沈姜扬了扬手中的请帖:“江北派来使臣,阿衍明日要在江心小洲的仙鹤楼上设宴,宴请江南世家。”
南宝衣面色沉静。
笼在袖中的双手,却激动地悄然握紧。
二哥哥果然是采纳她那一夜的提议了……
没等她激动完,沈姜又道:“你来江南这么久,还未曾好好带你游过金陵。今日晴好,如何,可敢与本宫走一遭金陵城?”
南宝衣被困在小小的尉迟府,早就憋闷坏了。
她微笑,丹凤眼黑白分明毫无惧意,小脸沉静从容,身形清瘦单薄却恰似嫩柳,有着从前所不曾有的坚韧和自信。
她温声:“娘娘亲自邀请,我岂敢不从?”
金陵城中风和日丽。
南宝衣和沈姜乘坐青纱长檐车,缓慢地沿着秦淮河往前走。
横穿金陵城,秦淮河一路通往城郊石头山脉,两岸边绿树成织垂柳荫荫,一座风雪庙矗立在水岸,历经岁月流逝,早已破败不堪。
青纱长檐车缓缓停下。
沈姜慵懒托腮:“当年,这处地方也还算热闹繁华,村镇百姓喜欢聚在这里赶集。我便是在这里,遇上的他。”
南宝衣眨了眨眼。
沈皇后把她带出来,竟是要向她倾诉过往。
她好奇又兴奋,端起一碟香瓜子准备边嗑边听,被沈皇后冷漠地瞪了一眼,又讪讪放回原处。
沈姜继续道:“那年江南草长莺飞,北归的大雁喜爱嬉戏嫩黄纸鸢,天清气朗,轻松温和的春光仿佛永远没有尽头。我吃着冰糖葫芦,穿过集市的脚步大约是非常轻盈欢快的。
“我听见河岸边有人抚琴,追着琴声而去,便见他白衣如雪,戴一张微笑的白狐狸面具,琴声一如他的人那般干净清爽……”
沈姜回忆着,美貌依旧的脸上扬起笑容,宛如不谙世事的少女。
“少女的喜欢来得如此轻易,一副摇铃、一朵簪花、一支琴曲,兴许都能叫她们沉沦。而当年的我,便沉沦进了他的风雅温柔里。”
沈姜娓娓而谈,脸色却逐渐冷凝:“只是再好的春光,也终究是有尽头的。
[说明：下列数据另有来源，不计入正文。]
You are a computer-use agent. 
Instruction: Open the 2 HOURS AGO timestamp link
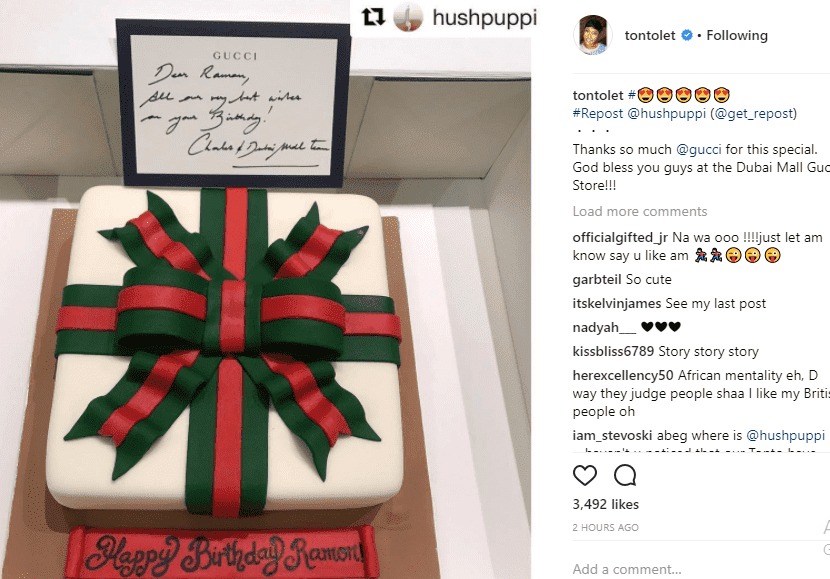pyautogui.click(x=606, y=527)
我被尉迟卿欢抓住,他孤身一人前来救我,我永远都记得在这河畔,他是怎样与成百上千人酣战,是怎样不要命地想带我走,只可惜……”
她垂下眼睫,似是不愿再回忆。
南宝衣抿了抿唇瓣。
看来,当年的琴师没能救下沈姜。
只是那份阳春三月初遇江南的美好,和为她豁出命去的狠辣,却温暖了沈皇后二十多年的风雨荆棘路。
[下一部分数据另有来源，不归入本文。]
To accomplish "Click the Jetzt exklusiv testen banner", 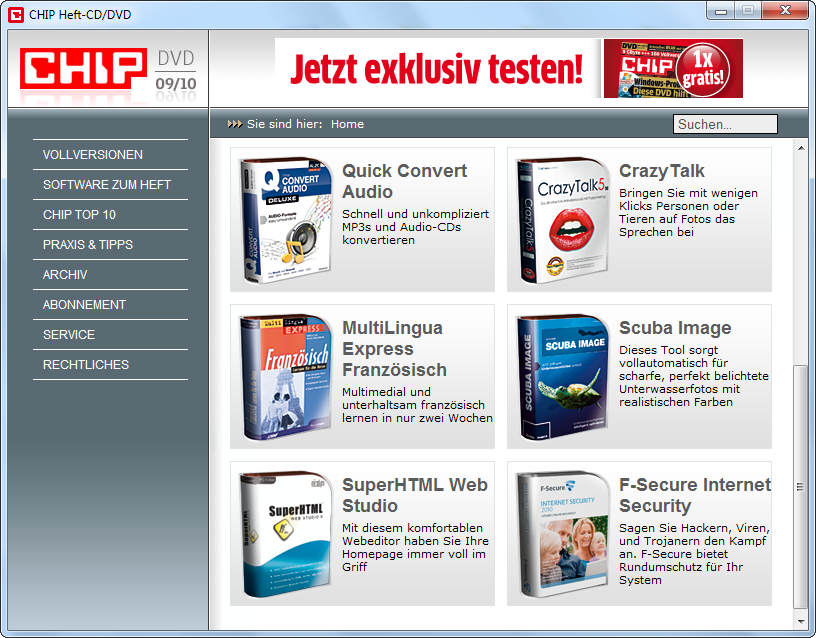I will click(509, 69).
沈姜眉眼冷漠:“本宫痛恨萧煜,恨他杀了本宫的生平挚爱,恨他强抢本宫。南宝衣,这天下所有人都可以憎恶本宫,唯独他萧煜没资格。那是他欠本宫的,他欠本宫一条命!”
南宝衣沉默。
如果二哥哥被另一个男人所杀,她也是拼死都要复仇的。
这个时候劝沈皇后放下仇恨,连她自己都觉得滑稽可笑。
马车里正安静时,远处传来一阵悠远的琴音。
沈姜怔了怔,突然跳下马车,快步往风雪庙而去。
南宝衣连忙跟上,茫然地跟进风雪庙,却见这里荒芜废弃,只矗立着一座巨大的龙王像。
有人曾在这里抚琴,古琴还在,人却不知去向。
琴案上,还留着一只没来得及带走的白狐狸面具。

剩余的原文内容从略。